▸ **PASSAGE SHOWN**
§ §
According to the Wall Street Journal, rats were castrated and then given testosterone to cause them to develop BPH. They were then divided into three groups.
One group was treated with bee venom, and the second was treated with the drug finasteride (Propecia, Proscar), which is commonly used to treat enlarged prostate.
The third group got no additional treatment. A fourth group of uncastrated rats received placebo shots and served as a control.
Researchers found that the prostates of rats castrated and then given testosterone were significantly larger — 1.8 times — than the control rats. But the prostates of rats given either bee venom or finasteride were much smaller:
When compared to control rats, the rats given bee venom were only 1.1 times larger, and those treated with finasteride were 1.3 times larger.
Benign prostatic hyperplasia (BPH), which is a common disorder in aging men, involves inflammation that is associated with an imbalance between cell proliferation and cell death.
Because current BPH drug treatments have undesirable side effects, the development of well-tolerated and effective alternative medicines to treat BPH is of interest. Bee venom (BV) has been used in traditional medicine to treat conditions, such as arthritis and rheumatism, and pain.
Although inflammation has been associated with BPH and BV has strong anti-inflammatory effects, the effects of BV on BPH are not fully understood.
Therefore, in this study, we evaluated the efficacy of BV against testosterone-induced BPH in rats. BV decreased prostate weight compared to the untreated group. In addition, BV suppressed serum dihydrotestosterone concentration levels and the levels of proliferating cell nuclear antigen in the histological analysis.
Furthermore, BV significantly decreased the levels of the apoptotic suppressors, Bcl-2 and Bcl-xL, and increased the levels of the proapoptotic factors, Bax and caspase-3 activation.
These results suggested that BV suppressed the development of BPH and has good potential as a treatment for BPH.
§ §
(Saved entries)
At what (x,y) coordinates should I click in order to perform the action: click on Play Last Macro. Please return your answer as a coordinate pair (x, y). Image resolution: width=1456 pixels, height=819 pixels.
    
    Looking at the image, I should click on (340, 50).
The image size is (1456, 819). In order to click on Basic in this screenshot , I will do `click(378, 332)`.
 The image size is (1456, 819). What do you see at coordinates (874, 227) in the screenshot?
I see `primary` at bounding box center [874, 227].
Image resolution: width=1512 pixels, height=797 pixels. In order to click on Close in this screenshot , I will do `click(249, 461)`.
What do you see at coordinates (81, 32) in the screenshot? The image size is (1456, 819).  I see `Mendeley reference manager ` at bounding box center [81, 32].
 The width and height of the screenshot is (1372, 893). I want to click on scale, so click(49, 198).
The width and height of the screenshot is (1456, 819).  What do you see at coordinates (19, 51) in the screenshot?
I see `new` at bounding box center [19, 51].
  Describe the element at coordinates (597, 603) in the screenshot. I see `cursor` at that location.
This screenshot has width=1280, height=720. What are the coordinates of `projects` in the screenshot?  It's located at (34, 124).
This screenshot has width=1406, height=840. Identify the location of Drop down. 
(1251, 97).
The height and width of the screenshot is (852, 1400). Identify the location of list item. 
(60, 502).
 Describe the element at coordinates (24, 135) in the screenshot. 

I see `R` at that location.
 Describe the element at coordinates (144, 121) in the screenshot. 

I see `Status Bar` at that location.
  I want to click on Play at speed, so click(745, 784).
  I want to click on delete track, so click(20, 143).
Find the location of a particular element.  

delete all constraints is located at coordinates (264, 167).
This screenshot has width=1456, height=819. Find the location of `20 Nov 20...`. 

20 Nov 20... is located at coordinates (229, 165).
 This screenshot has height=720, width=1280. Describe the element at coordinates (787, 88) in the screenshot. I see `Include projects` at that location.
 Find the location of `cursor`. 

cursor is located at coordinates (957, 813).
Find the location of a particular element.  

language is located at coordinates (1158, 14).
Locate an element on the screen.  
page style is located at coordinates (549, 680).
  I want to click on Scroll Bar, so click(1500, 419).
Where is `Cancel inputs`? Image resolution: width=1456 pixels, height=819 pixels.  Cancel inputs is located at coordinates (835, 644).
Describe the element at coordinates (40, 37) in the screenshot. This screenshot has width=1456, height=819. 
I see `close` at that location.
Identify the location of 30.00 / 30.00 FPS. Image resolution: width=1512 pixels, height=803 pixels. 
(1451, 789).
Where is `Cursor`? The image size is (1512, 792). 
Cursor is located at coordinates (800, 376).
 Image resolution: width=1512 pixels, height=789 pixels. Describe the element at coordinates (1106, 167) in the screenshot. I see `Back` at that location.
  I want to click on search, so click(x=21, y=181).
§ §
▸ **PROBLEMS AND TASKS**
A) Answer these from the bee venom passage:
(i) How many times larger than those of the control rats were the prostates of rats castrated and then given testosterone?
(ii) What did the fourth group of uncastrated rats receive?
(iii) Besides arthritis and rheumatism, what has bee venom been used to treat in traditional medicine?
B) Rewrite the bee venom passage starting at "The third group" and ending at "and cell death.", replacing "finasteride" with "dutasteride".
C) How would you put this sentence from the bee venom passage into Spanish: "BV decreased prostate weight compared to the untreated group."
The saved entries aren't needed for any of this.

▸ **TASK-BY-TASK RESULTS**
A)
(i) 1.8 times
(ii) Placebo shots
(iii) Pain

B)
The third group got no additional treatment. A fourth group of uncastrated rats received placebo shots and served as a control.
Researchers found that the prostates of rats castrated and then given testosterone were significantly larger — 1.8 times — than the control rats. But the prostates of rats given either bee venom or dutasteride were much smaller:
When compared to control rats, the rats given bee venom were only 1.1 times larger, and those treated with dutasteride were 1.3 times larger.
Benign prostatic hyperplasia (BPH), which is a common disorder in aging men, involves inflammation that is associated with an imbalance between cell proliferation and cell death.

C) El BV redujo el peso de la próstata en comparación con el grupo no tratado.